● CONSIGNE DE LA TÂCHE
Recopiez tel quel le passage de l'extrait sur l'affaire soumise à la CCJA, depuis « Présentation des faits1 » jusqu'à « 28 janvier 2000. » inclus.

● EXTRAIT DU DOCUMENT

Cour Commune de Justice et d’Arbitrage (CCJA) - Articles 426, 486, 489, 492 et 493 AUSCGIE (Révisé)

Présentation des faits1

Monsieur S. a été recruté et nommé directeur général de la société S. par contrat de travail à durée indéterminée signé en date du 28 janvier 2000.

L’un des volets de sa mission dans cette société étant de dégager des stratégies de développement et d’imaginer des projets, Monsieur S. avait proposé au Conseil d’administration de la Société S. qui l’a accepté lors de sa réunion du 27 juin 2000, la création d’une société de distribution pétrolière, la future société anonyme E. 

Immédiatement après, Monsieur S. a été désigné, lors d’une réunion du Conseil d’administration en date du 28 juillet 2000, directeur général de la future société Elton et membre de son Conseil d’administration, cumulativement avec ses fonctions de directeur général de la société S. Conséquemment, le salaire de Monsieur S. avait été revu à la hausse à compter du 1er janvier 2001.

● EXTRAITS DES ENTRÉES
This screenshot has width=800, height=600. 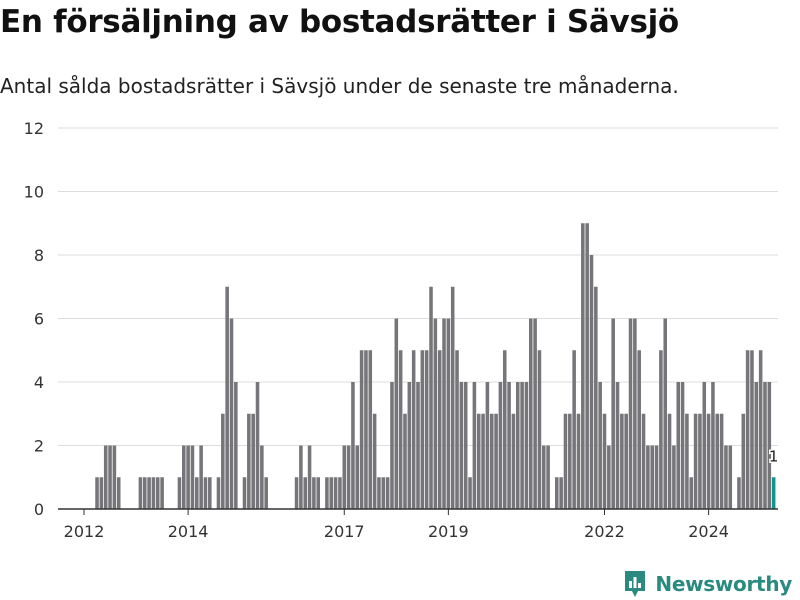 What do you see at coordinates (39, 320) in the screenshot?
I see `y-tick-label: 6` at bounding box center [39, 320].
...
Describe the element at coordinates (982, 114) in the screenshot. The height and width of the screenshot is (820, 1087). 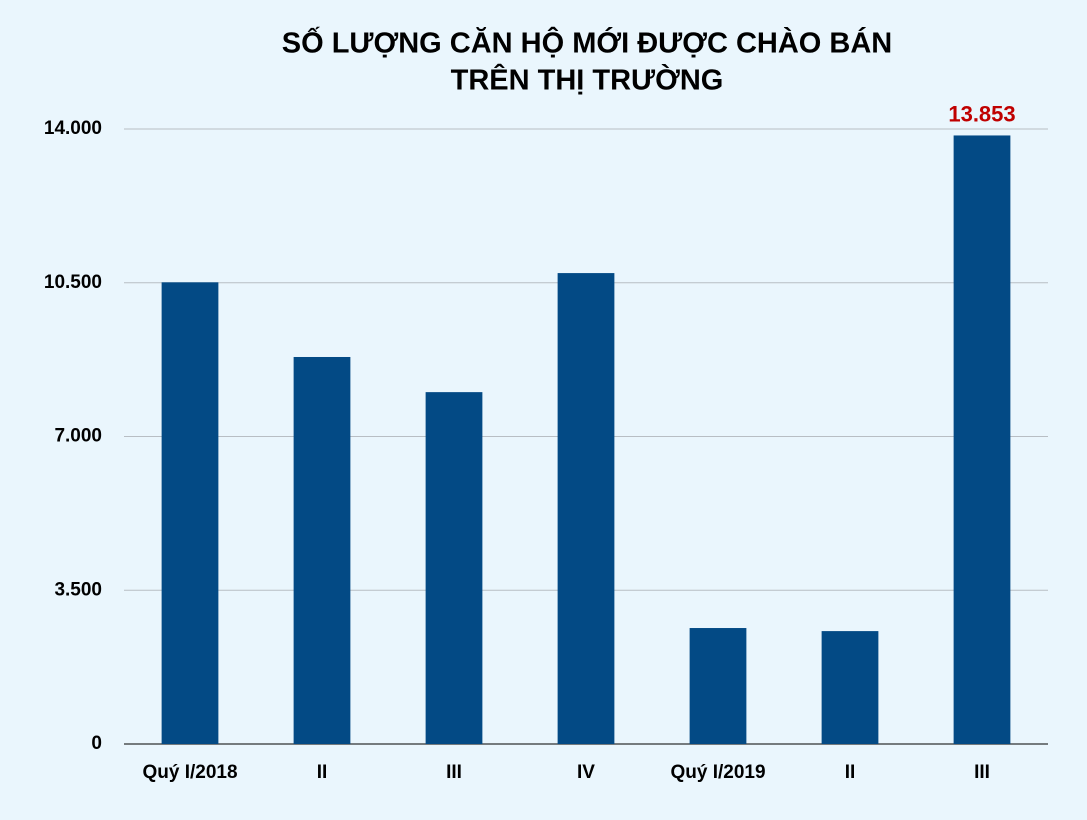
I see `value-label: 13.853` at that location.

● RÉSULTAT DE LA TÂCHE
Présentation des faits1

Monsieur S. a été recruté et nommé directeur général de la société S. par contrat de travail à durée indéterminée signé en date du 28 janvier 2000.